Tail-Call Optimization (TCO) in Catnip

Catnip supports Tail-Call Optimization to transform recursive tail calls into iterative loops, preventing stack overflow and improving performance.

What is Tail-Call Optimization?

The Problem

Recursive functions can cause stack overflow for deep recursion:

factorial = (n, acc=1) => {
    if n <= 1 { acc } else { factorial(n-1, n*acc) }
}

factorial(10000)  # Stack overflow!

The Solution

TCO transforms tail-recursive calls into loops:

pragma("tco", True)

factorial = (n, acc=1) => {
    if n <= 1 { acc } else { factorial(n-1, n*acc) }
}

factorial(10000)  # No stack overflow!

The compiler transforms this into (conceptually):

def factorial(n, acc=1):
    while True:
        if n <= 1:
            return acc
        # Update parameters and continue loop
        n_new = n - 1
        acc_new = n * acc
        n = n_new
        acc = acc_new
        # Loop continues…

What is a Tail Call?

A tail call is a function call that is the last operation before returning:

✔ Tail Calls (Can be optimized)

sum = (n, acc=0) => {
    if n == 0 { acc }           # Not a call
    else { sum(n-1, acc+n) }    # ✔ Tail call
}

even = (n) => {
    if n == 0 { true }
    elif n == 1 { false }
    else { even(n-2) }          # ✔ Tail call
}

process = (list) => {
    match list {
        [] => 0
        [x, …rest] => process(rest)  # ✔ Tail call
    }
}

✘ Not Tail Calls (Cannot be optimized)

factorial_bad = (n) => {
    if n <= 1 { 1 }
    else { n * factorial_bad(n-1) }  # ✘ Not tail: multiply after call
}

fib = (n) => {
    if n <= 1 { n }
    else { fib(n-1) + fib(n-2) }    # ✘ Not tail: addition after calls
}

double_sum = (n) => {
    2 * sum_to(n)                    # ✘ Not tail: multiplication after call
}

Enabling TCO

Global Enable (Pragma)

pragma("tco", True)

# All functions in this file can be TCO-optimized
countdown = (n) => {
    if n == 0 { "Done!" }
    else { countdown(n-1) }
}

Global Disable

pragma("tco", False)

# TCO disabled for debugging or compatibility
recursive_func = (n) => {
    if n == 0 { 1 }
    else { recursive_func(n-1) }
}

Default Behavior

TCO is enabled by default in Catnip. Use pragma("tco", False) to turn it off.

TCO Detection

Catnip automatically detects tail calls:

Analyzes function body for recursive calls
Checks tail position: Is it the last operation?
Verifies self-recursion: Does it call itself?
Transforms if valid: Converts to iterative loop

Detection Rules

A call is in tail position if:

It's the last expression in a function
It's in the last branch of an if/match
It's the last statement in a block
Its result is directly returned

Examples

Example 1: Factorial (Tail-Recursive)

Before TCO:

factorial = (n, acc=1) => {
    if n <= 1 { acc }
    else { factorial(n-1, n*acc) }
}

factorial(5)  # 120
factorial(1000)  # Works with TCO!

What TCO does:

# Conceptual transformation
while True:
    if n <= 1:
        return acc
    # Tail call → parameter update
    n, acc = n-1, n*acc

Example 2: Sum (Tail-Recursive)

pragma("tco", True)

sum_to = (n, acc=0) => {
    if n == 0 { acc }
    else { sum_to(n-1, acc+n) }
}

sum_to(10000)  # 50005000 (no stack overflow!)

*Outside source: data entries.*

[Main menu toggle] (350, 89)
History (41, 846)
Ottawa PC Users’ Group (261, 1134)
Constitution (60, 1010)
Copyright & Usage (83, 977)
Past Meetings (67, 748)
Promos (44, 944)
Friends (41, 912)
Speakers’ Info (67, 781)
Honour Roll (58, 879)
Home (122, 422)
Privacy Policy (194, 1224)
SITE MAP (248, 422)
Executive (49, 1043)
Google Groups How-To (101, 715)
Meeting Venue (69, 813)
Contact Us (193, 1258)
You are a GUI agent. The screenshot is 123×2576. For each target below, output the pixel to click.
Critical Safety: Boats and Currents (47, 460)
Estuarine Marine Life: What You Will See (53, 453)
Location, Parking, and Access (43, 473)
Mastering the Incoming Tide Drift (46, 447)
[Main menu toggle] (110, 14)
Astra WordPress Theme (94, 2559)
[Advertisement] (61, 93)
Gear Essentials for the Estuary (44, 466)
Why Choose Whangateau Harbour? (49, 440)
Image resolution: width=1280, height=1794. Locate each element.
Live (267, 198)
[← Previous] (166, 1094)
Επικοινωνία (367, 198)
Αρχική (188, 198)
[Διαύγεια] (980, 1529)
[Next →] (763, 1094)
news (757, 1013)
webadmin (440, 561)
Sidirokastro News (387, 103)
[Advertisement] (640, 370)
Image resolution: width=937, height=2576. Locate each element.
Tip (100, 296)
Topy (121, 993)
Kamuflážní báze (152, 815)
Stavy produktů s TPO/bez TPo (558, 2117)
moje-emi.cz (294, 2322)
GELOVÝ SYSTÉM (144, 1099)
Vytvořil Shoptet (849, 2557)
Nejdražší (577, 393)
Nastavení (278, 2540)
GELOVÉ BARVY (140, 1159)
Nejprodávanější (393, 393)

Example 3: List Length (Tail-Recursive)

length = (list, acc=0) => {
    match list {
        [] => acc
        [_, …rest] => length(rest, acc+1)
    }
}

length(range(10000))  # 10000 ✔

Example 4: Non-Tail Recursion (Cannot Optimize)

pragma("tco", True)

fib = (n) => {
    if n <= 1 { n }
    else { fib(n-1) + fib(n-2) }  # ✘ Not tail-recursive
}

# TCO has no effect here - still exponential time

Converting Non-Tail to Tail Recursion

Pattern: Add Accumulator

Non-tail:

sum_list = (list) => {
    match list {
        [] => 0
        [x, …rest] => x + sum_list(rest)  # ✘ Addition after call
    }
}

Tail-recursive:

sum_list = (list, acc=0) => {
    match list {
        [] => acc
        [x, …rest] => sum_list(rest, acc+x)  # ✔ Tail call
    }
}

Pattern: Continuation-Passing Style (CPS)

Non-tail:

factorial = (n) => {
    if n <= 1 { 1 }
    else { n * factorial(n-1) }  # ✘ Not tail
}

Tail-recursive with accumulator:

factorial = (n, acc=1) => {
    if n <= 1 { acc }
    else { factorial(n-1, n*acc) }  # ✔ Tail call
}

Performance Impact

Benchmark: Factorial

Implementation	n=100	n=1000	n=10000
Non-tail	0.5ms	Stack overflow	-
Tail + no TCO	0.6ms	Stack overflow	-
Tail + TCO	0.3ms	3ms	30ms ✔

Benchmark: Sum to N

Implementation	n=1000	n=10000	n=100000
No TCO	2ms	Stack overflow	-
With TCO	1ms	10ms	100ms ✔

Performance Benefits

No stack growth: O(1) stack space instead of O(n)
Faster execution: Loop is faster than function calls
No overhead: Eliminated call/return instructions
Cache friendly: Better CPU cache utilization

Implementation Details

Transformation Algorithm

Catnip uses a trampoline execution strategy for TCO:

Detect tail calls in semantic analysis python # In semantic/analyzer.py detector = TailCallDetector(function_name) tail_calls = detector.find_tail_calls(function_body) if tail_calls: mark_as_tail_optimizable(function)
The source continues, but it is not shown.